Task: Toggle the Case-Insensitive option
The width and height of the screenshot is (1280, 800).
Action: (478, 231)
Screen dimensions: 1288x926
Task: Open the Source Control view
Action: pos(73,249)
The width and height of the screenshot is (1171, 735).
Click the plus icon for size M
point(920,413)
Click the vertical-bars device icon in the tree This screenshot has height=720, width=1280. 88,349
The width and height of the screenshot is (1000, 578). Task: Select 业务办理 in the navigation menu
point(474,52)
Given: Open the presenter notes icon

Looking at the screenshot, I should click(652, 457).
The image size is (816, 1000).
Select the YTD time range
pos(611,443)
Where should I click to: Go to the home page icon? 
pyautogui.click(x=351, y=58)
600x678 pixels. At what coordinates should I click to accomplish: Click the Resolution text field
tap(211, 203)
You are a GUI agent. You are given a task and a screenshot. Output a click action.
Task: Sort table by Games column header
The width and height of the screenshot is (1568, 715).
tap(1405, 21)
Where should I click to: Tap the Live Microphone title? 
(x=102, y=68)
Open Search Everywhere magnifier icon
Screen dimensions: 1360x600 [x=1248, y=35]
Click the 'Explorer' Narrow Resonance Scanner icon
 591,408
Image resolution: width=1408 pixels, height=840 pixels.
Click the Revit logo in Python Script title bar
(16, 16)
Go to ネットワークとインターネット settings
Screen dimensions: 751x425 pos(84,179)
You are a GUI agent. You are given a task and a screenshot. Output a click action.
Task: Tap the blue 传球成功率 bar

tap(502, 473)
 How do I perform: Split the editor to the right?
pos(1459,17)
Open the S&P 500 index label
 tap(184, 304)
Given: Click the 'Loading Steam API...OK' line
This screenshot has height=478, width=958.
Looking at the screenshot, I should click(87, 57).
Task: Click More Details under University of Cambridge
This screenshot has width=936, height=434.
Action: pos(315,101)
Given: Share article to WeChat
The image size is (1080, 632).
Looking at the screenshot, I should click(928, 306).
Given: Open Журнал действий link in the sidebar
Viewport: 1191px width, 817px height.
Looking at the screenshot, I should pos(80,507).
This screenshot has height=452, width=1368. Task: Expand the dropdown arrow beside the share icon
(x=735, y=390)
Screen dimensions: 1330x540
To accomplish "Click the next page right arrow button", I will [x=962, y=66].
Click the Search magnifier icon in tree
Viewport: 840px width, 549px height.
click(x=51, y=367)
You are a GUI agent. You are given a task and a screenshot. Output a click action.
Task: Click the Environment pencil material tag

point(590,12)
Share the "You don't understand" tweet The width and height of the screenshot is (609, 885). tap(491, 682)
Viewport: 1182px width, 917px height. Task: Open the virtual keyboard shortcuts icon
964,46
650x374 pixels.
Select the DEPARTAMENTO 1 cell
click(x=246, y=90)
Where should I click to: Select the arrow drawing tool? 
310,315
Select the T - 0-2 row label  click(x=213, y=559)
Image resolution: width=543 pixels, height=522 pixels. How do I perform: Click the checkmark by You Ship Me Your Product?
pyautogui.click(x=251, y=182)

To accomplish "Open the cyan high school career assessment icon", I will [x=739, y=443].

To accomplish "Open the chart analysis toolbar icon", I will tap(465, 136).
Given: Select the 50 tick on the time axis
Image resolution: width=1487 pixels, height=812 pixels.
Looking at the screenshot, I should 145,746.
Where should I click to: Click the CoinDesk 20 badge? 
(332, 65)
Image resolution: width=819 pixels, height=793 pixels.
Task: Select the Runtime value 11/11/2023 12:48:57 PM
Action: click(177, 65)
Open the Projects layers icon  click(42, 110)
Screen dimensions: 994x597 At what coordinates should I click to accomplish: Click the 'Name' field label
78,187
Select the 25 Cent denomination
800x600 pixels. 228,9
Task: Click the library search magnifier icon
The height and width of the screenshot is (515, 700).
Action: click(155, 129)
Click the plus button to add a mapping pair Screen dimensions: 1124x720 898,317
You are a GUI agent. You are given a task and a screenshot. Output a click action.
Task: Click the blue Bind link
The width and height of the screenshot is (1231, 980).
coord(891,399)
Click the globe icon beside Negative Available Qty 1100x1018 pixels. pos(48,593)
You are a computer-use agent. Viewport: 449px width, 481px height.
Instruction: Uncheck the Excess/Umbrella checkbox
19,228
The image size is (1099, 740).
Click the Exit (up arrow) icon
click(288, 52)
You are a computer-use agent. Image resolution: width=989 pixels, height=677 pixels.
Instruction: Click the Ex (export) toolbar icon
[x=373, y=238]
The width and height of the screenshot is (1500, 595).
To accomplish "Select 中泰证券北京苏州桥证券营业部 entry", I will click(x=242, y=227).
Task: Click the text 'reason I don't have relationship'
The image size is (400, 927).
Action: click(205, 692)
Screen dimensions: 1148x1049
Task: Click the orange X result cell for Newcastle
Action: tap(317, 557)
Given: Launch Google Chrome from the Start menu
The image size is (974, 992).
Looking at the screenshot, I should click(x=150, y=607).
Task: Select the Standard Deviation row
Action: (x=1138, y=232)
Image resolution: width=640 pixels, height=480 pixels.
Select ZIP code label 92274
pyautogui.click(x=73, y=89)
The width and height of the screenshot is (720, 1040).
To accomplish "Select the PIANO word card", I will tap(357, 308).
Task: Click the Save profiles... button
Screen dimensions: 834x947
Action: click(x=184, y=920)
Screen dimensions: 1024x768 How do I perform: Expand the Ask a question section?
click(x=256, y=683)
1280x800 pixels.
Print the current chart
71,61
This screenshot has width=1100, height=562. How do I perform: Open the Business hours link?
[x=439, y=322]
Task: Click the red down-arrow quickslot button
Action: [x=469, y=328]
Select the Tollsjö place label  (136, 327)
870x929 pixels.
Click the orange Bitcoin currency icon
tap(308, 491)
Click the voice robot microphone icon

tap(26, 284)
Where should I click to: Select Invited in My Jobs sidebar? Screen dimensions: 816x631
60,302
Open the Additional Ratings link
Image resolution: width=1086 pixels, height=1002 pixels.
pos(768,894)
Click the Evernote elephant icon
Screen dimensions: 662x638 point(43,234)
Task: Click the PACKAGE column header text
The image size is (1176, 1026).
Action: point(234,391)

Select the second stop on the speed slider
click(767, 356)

WHAT IS NEEDED:
With the first line being the one containing "The image size is (400, 927)." and the last line the one containing "Image resolution: width=640", transcribe exactly the lines above that fall in that range.

SOLUTION FOR THIS TASK:
The image size is (400, 927).
Action: click(205, 692)
Screen dimensions: 1148x1049
Task: Click the orange X result cell for Newcastle
Action: tap(317, 557)
Given: Launch Google Chrome from the Start menu
The image size is (974, 992).
Looking at the screenshot, I should click(x=150, y=607).
Task: Select the Standard Deviation row
Action: (x=1138, y=232)
Image resolution: width=640 pixels, height=480 pixels.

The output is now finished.